Mo Yan was given the Nobel Prize for Literature Award and a cheque for 8 million Swedish krona (HK$9.25 million) in a televised ceremony at Stockholm Concert Hall last night.
In a presentation speech, Per Wastberg, chairman of the Nobel Committee, described Mo as a poet who "tears down stereotypical propaganda posters".
"Using ridicule and sarcasm Mo Yan attacks history and its falsifications as well as deprivation and political hypocrisy," he said.
Wastberg cited Mo's novel Republic of Wine as an example.
"The irony is directed at China's family policy, because of which female foetuses are aborted on an astronomic scale: girls aren't even good enough to eat."
He also cited another novel, Big Breasts and Wide Hips, as an example of how Mo Yan had attacked official accounts of the Great Leap Forward and the Great Famine of 1960. "Instead of communism's poster-happy history, Mo Yan describes a past that, with his exaggerations, parodies and derivations from myths and folk tales, is a convincing and scathing revision of fifty years of propaganda."
Mo Yan appeared to be in damage-control mode on Sunday when he said that he resented any form of censorship. He had earlier been criticised for likening censorship to airport security checks.
During a panel discussion in a packed Stockholm University auditorium, Mo Yan said he had never praised censorship and instead said he disliked censorship in the same way he disliked all sorts of checks, even though they were everywhere.
"Of course, I hope all countries will abolish press censorship in the future, people can then write whatever they want," he said. "But does what I […] say count? No!"
The 57-year-old said he had refrained from talking about politics for fear of misleading his readers, but his writings were rich in politics. "But literature is more beautiful than politics because it teaches people how to fall in love while politics teaches how to fight and scheme against each other."
Mo Yan is the first Chinese national to win the Nobel Prize for Literature.

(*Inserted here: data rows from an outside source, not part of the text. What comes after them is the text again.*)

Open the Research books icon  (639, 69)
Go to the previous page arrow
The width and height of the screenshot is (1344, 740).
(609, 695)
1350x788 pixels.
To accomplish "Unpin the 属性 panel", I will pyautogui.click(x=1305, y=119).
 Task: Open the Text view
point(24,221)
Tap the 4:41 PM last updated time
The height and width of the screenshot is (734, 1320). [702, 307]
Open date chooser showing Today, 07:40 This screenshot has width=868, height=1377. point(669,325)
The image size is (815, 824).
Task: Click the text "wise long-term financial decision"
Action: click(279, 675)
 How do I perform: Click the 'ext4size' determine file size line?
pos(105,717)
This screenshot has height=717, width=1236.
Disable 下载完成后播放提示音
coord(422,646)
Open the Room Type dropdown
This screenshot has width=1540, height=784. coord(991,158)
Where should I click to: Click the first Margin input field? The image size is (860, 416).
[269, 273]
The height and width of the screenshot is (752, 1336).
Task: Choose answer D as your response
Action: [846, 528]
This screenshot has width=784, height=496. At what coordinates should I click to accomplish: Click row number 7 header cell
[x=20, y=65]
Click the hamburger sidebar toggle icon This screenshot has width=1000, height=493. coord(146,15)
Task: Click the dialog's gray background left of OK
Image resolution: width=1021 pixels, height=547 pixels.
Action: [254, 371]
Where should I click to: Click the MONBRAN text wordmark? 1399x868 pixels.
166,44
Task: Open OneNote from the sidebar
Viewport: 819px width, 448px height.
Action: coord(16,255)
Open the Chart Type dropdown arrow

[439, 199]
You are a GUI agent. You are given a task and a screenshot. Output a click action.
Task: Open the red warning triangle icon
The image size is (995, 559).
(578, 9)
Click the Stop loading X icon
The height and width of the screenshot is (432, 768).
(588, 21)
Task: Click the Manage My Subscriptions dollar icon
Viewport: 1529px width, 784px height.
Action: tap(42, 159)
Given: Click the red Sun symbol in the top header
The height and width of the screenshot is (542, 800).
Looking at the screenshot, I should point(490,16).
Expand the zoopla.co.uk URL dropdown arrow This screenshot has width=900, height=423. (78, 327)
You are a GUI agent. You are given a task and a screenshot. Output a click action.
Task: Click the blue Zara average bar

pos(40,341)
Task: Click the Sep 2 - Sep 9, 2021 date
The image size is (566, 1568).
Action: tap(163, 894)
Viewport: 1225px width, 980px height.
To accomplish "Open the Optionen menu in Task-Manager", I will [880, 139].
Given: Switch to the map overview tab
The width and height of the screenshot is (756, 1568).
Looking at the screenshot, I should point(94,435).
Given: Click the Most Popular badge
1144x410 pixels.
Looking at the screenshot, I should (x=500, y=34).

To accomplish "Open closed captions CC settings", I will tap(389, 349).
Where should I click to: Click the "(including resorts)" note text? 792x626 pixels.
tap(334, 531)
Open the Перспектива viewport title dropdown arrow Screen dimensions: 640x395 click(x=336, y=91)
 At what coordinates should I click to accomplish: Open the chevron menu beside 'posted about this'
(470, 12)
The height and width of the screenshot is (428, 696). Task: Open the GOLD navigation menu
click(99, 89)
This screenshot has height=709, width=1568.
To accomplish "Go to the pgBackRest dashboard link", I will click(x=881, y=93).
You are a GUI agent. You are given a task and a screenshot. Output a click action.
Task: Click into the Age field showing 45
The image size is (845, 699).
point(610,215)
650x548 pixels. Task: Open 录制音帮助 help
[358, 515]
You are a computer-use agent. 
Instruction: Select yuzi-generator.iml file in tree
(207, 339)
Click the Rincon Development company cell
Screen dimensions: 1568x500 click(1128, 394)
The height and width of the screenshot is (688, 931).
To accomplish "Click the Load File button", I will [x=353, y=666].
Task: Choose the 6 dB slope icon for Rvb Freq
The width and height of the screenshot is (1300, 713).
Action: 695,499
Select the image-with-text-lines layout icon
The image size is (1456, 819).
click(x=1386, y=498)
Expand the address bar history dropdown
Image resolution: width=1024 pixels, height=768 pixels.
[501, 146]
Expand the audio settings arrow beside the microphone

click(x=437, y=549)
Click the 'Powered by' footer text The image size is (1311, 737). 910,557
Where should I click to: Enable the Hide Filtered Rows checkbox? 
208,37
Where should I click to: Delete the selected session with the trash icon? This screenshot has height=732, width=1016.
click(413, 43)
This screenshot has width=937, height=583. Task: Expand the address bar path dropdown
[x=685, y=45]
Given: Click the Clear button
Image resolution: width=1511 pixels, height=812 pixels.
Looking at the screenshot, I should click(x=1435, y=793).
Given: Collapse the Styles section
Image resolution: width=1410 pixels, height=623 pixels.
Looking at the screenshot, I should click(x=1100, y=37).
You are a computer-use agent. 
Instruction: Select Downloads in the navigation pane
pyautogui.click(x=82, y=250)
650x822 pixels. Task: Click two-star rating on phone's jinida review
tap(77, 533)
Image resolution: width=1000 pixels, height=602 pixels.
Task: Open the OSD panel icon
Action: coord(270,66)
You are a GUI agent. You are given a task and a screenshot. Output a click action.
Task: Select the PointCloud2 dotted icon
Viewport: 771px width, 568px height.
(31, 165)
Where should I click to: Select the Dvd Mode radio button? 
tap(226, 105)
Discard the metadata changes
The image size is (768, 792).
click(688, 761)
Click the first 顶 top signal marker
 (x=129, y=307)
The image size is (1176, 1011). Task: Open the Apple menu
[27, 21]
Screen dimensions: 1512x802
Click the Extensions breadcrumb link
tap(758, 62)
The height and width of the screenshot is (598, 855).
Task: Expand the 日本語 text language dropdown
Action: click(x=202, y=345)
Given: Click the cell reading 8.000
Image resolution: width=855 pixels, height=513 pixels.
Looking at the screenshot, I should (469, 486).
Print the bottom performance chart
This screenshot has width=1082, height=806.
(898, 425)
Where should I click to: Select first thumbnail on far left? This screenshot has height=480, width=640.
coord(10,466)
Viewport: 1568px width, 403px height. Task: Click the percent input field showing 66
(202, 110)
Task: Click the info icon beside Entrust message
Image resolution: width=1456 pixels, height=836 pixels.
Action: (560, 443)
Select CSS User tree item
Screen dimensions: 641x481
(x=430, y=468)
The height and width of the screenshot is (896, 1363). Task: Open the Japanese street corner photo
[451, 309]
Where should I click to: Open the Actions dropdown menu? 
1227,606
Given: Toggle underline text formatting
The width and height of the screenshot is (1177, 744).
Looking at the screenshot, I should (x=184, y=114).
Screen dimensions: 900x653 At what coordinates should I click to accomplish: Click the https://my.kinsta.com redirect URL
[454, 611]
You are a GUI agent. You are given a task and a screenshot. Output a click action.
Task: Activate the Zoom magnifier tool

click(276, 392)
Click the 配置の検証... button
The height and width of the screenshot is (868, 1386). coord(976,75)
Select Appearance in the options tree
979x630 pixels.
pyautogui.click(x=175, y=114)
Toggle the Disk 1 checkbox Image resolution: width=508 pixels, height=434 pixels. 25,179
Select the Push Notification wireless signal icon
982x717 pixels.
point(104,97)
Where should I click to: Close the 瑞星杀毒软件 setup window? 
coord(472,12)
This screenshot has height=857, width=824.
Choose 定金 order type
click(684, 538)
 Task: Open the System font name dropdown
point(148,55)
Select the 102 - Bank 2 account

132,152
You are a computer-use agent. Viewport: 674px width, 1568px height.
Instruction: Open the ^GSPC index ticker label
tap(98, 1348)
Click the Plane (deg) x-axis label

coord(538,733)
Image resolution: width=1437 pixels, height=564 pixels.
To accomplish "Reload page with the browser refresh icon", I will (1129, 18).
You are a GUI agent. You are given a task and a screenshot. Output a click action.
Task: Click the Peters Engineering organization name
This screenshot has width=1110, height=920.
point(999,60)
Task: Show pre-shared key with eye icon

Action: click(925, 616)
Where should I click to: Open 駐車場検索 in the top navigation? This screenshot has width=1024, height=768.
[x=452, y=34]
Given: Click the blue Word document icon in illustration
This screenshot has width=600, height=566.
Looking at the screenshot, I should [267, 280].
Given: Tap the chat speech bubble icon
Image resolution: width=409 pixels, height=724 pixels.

Chinese-born Gao Xingjian, who later took French nationality, won in 2000.
When announcing the prize in October, the Swedish Academy praised Mo Yan's works for their "hallucinatory realism", which merged folk tales, history and the contemporary.
As a member of the Communist Party and a vice-chairman of the government-backed Chinese Writers' Association, Mo Yan has often been criticised for his close ties with the establishment and his reluctance to speak out against the repressive regime and heavy-handed censorship.
He stoked a new controversy after arriving in Stockholm on Thursday when he said censorship was akin to safety checks at an airport. He also suggested he would not sign an appeal calling for the release of the jailed 2010 Nobel Peace Prize laureate, dissident writer Liu Xiaobo .
During a later speech he dismissed the controversies as having nothing to do with him, saying he had said what he should say in his writings.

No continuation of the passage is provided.